Exercise goal
Using the data that follows, return exactly the lines from the one that contains "Task: Click the Export" through the one that contains "Given: Click the tree", ends included.

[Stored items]
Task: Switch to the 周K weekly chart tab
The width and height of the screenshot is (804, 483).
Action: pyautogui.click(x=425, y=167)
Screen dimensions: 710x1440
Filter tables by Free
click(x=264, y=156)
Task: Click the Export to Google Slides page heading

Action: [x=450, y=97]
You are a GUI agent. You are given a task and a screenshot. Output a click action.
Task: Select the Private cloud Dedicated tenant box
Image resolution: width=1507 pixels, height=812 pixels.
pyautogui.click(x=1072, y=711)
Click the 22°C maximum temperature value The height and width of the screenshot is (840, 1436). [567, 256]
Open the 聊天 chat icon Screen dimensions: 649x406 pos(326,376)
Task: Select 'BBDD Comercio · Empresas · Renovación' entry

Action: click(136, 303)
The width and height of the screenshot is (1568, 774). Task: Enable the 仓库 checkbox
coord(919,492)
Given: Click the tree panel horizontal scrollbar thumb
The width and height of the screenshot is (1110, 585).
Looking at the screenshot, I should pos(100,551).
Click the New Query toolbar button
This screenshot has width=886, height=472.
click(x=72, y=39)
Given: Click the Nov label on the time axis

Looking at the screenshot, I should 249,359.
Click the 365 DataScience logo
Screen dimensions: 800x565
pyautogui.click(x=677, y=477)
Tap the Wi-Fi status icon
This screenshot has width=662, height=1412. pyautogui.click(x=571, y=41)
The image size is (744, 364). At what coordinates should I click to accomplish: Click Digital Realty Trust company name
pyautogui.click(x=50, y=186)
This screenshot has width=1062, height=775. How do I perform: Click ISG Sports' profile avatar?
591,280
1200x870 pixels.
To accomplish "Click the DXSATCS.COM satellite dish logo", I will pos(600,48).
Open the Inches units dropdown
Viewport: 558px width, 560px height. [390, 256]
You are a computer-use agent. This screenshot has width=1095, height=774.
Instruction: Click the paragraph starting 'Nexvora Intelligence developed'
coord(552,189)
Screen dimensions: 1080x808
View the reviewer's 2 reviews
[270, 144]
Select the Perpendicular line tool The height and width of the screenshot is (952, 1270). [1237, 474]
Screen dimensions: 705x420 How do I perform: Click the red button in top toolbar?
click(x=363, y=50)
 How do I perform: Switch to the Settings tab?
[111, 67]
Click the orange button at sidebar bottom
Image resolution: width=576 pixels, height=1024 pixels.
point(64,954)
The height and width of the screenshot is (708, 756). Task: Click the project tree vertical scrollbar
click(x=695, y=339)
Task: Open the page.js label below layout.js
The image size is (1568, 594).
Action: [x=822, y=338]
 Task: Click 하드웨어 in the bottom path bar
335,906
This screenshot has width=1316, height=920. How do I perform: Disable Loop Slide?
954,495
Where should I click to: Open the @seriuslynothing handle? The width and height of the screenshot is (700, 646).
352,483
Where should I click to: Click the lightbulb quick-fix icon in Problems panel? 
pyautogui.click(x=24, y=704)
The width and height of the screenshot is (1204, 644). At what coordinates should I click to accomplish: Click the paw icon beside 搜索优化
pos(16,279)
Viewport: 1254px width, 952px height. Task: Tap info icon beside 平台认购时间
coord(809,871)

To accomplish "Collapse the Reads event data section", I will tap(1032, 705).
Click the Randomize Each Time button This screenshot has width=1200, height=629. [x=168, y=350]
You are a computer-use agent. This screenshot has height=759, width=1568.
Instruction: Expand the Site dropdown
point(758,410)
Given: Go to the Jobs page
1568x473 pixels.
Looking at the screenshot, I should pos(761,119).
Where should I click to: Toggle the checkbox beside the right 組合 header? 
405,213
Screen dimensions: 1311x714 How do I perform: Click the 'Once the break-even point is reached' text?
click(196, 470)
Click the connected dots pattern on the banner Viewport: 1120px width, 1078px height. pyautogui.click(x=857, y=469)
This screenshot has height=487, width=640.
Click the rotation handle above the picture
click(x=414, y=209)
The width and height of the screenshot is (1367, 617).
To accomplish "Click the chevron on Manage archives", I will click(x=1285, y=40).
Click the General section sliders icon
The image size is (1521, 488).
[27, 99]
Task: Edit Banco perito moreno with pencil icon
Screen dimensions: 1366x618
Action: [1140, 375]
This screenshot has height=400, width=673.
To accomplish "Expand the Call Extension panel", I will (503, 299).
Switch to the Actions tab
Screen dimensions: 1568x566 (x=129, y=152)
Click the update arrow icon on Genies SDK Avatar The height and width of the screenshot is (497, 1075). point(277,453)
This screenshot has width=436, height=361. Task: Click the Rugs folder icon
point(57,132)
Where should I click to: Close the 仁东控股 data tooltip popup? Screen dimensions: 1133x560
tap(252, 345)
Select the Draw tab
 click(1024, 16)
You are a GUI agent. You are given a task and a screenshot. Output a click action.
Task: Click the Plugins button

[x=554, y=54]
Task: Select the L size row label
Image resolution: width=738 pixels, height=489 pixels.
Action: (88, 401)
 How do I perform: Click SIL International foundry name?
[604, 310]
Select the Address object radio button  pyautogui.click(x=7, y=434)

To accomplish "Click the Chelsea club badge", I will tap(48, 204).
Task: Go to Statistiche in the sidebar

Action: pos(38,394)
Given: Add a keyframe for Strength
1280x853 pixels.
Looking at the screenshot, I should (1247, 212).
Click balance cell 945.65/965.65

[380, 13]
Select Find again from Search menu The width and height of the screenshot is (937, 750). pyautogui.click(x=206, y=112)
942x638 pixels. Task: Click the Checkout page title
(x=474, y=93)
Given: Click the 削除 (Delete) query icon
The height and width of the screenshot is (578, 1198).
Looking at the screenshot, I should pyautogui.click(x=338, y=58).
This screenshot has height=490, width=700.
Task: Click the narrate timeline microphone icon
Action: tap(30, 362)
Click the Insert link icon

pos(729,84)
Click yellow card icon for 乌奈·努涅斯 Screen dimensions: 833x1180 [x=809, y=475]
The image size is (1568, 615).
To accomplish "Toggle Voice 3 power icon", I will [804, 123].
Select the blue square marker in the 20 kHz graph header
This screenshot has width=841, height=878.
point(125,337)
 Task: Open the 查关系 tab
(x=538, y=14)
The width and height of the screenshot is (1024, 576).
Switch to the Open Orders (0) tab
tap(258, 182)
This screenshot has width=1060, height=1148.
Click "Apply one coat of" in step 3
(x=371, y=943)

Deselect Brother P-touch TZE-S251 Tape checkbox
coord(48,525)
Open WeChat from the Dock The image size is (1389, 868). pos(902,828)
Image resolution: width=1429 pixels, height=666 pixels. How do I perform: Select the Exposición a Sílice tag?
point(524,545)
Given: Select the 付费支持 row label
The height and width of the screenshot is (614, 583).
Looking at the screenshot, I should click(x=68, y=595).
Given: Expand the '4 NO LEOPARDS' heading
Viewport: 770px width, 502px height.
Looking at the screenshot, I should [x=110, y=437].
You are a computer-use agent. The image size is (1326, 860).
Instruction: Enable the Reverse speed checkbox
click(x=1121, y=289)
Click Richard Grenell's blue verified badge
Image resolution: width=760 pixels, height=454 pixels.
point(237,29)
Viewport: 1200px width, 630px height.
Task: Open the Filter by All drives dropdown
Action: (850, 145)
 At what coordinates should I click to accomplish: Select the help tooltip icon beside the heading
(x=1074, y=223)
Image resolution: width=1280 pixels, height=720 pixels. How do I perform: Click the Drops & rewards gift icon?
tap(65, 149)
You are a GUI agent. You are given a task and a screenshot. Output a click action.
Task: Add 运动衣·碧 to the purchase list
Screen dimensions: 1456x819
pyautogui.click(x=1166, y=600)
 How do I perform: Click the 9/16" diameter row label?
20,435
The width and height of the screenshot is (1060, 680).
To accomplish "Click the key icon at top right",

Your solution
Task: Click the Export to Google Slides page heading

Action: [x=450, y=97]
You are a GUI agent. You are given a task and a screenshot. Output a click action.
Task: Select the Private cloud Dedicated tenant box
Image resolution: width=1507 pixels, height=812 pixels.
pyautogui.click(x=1072, y=711)
Click the 22°C maximum temperature value The height and width of the screenshot is (840, 1436). [567, 256]
Open the 聊天 chat icon Screen dimensions: 649x406 pos(326,376)
Task: Select 'BBDD Comercio · Empresas · Renovación' entry

Action: click(136, 303)
The width and height of the screenshot is (1568, 774). Task: Enable the 仓库 checkbox
coord(919,492)
Given: Click the tree panel horizontal scrollbar thumb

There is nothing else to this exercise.